Column: Cam’s worth it
Published 10:53 pm Tuesday, June 2, 2015
The Panthers did what any team with a franchise talent on their roster should do. They paid the player.
On Tuesday, Carolina and Cam Newton agreed to a five-year contract worth $103.8 million. He’s worth every penny.
“It just cements what I felt all along,” general manager Dave Gettleman said in a press conference. “…If you think of all the things he went through last season, it cemented the way I felt. He’s gifted and a worker and we felt he can take us to the promised land. That’s why this deal got done.”
Head coach Ron Rivera talked of a special bond with Newton.
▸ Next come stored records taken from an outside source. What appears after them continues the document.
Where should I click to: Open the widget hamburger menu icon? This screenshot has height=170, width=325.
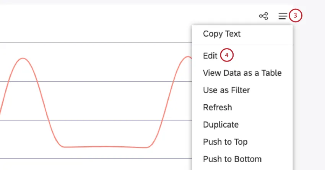pos(283,16)
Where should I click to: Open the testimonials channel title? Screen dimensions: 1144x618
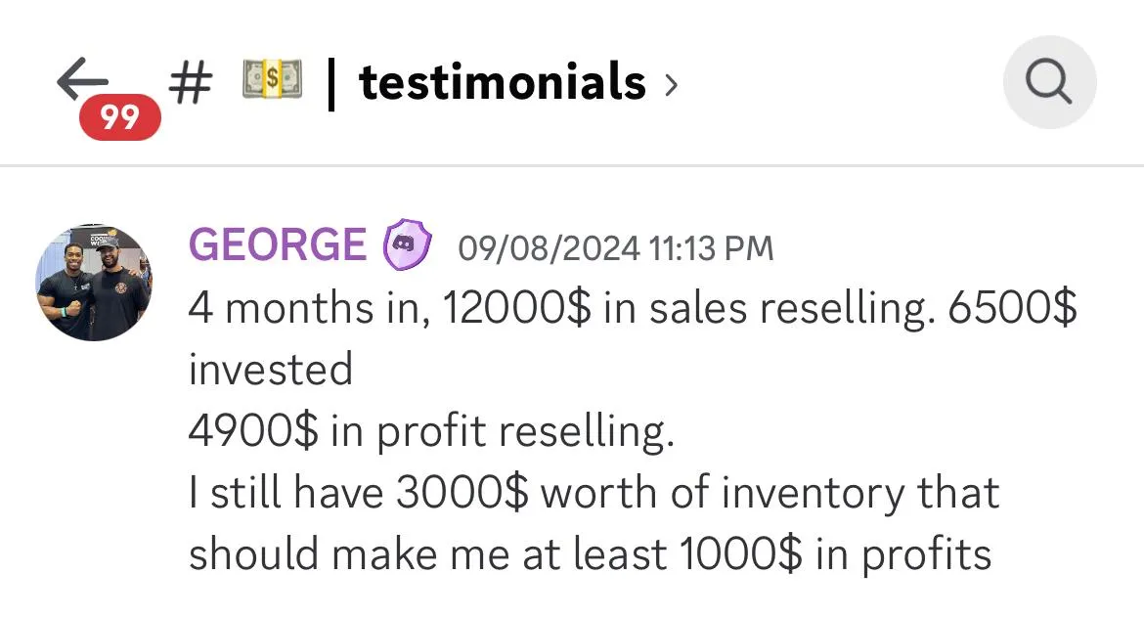[502, 82]

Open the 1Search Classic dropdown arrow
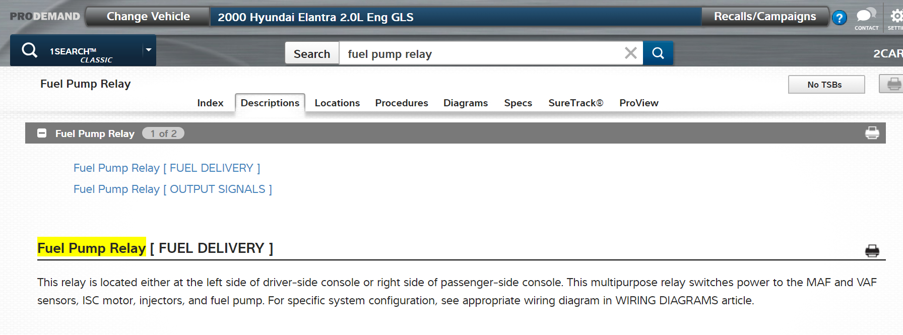(149, 50)
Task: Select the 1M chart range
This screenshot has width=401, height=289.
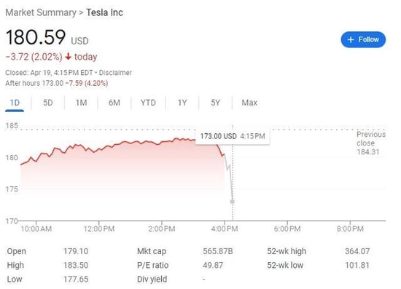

The two started their careers together in Carolina; Rivera as a new head coach, Newton as a rookie quarterback.
“He’s being paid for what he is,” Rivera said.
Rivera said as long as he is coach, Newton will be his guy because the newly-minted franchise player can take the team where it wants to go.
Think of where the team would be without him. The dismal 2010 Panthers had only 16 total touchdowns and 4,481 yards in total offense. The next season, Newton, on his own, scored 35 total touchdowns and had 4,757 yards in passing and rushing yards.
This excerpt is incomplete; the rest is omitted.